2. Membiarkan Mengalir Seperti Air
Banyak orang bilang, mari kita biarkan hidup mengalir apa adanya. Ikut saja arah angin, ke kiri dan ke kanan. Maka hidup akan terlepas dari tekanan.

Itu mungkin benar bagi sebagian orang yang berprinsip hidup stel kendo (Bahasa Jawa yang berarti santai saja - tak usah terlau stres bila ada masalah). Tetapi tentu prinsip ini tak berlaku bagi orang-orang yang memiliki cita-cita yang belum kesampaian.

Misal, karyawan yang punya target menyelesaikan 5 proposal dalam 1 minggu, tentu tak dapat berharap air dan angin akan membantu menyelesaikan tugasnya. Bagi yang ingin menabung selama 1 tahun sehingga bisa mengumpulkan cukup duit untuk beli sepeda motor, tentu tak dapat berharap lembaran rupiah akan sampai karena diantar gelombang air atau ditiupkan angin.

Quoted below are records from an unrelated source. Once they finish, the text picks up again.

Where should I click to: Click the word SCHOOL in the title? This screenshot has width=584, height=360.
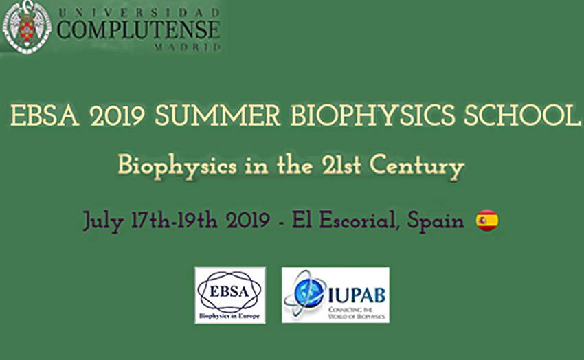tap(528, 115)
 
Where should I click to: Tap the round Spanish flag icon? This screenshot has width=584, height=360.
tap(487, 221)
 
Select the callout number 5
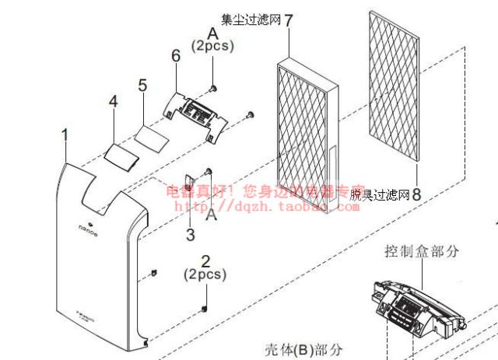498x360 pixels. [142, 86]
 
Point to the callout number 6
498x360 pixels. [176, 57]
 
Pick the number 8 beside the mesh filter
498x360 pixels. [416, 194]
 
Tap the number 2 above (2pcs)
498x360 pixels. [205, 261]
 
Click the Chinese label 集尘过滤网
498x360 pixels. [251, 19]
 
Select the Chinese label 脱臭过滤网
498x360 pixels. [379, 194]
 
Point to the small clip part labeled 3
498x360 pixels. [189, 187]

Karyawan di atas perlu bekerja, menyelesaikan proposal. Kita harus menabung uang supaya terkumpul jumlah yang diperlukan untuk sebuah cita-cita. Tak bisa hanya leha-leha, lantas maksud dan tujuan akan tercapai dengan sendiri. Itu kata orang Inggris: nonsense!

3. Menjalankan Hidup Perlu Memiliki Tujuan
Bila tak ingin hidup menderita, tak ingin seperti bahtera yang terombang-ambing di lautan karena kehilangan arah menuju pelabuhan yang diinginkan, maka milikilah tujuan.

Tujuan berperan ibarat kompas bagi kapal. Ibarat titik penanda tempat dalam GPS bagi pengendara mobil. Ibarat kitab suci bagi pemeluk agama. Tujuan adalah pembimbing untuk mencapai yang diinginkan.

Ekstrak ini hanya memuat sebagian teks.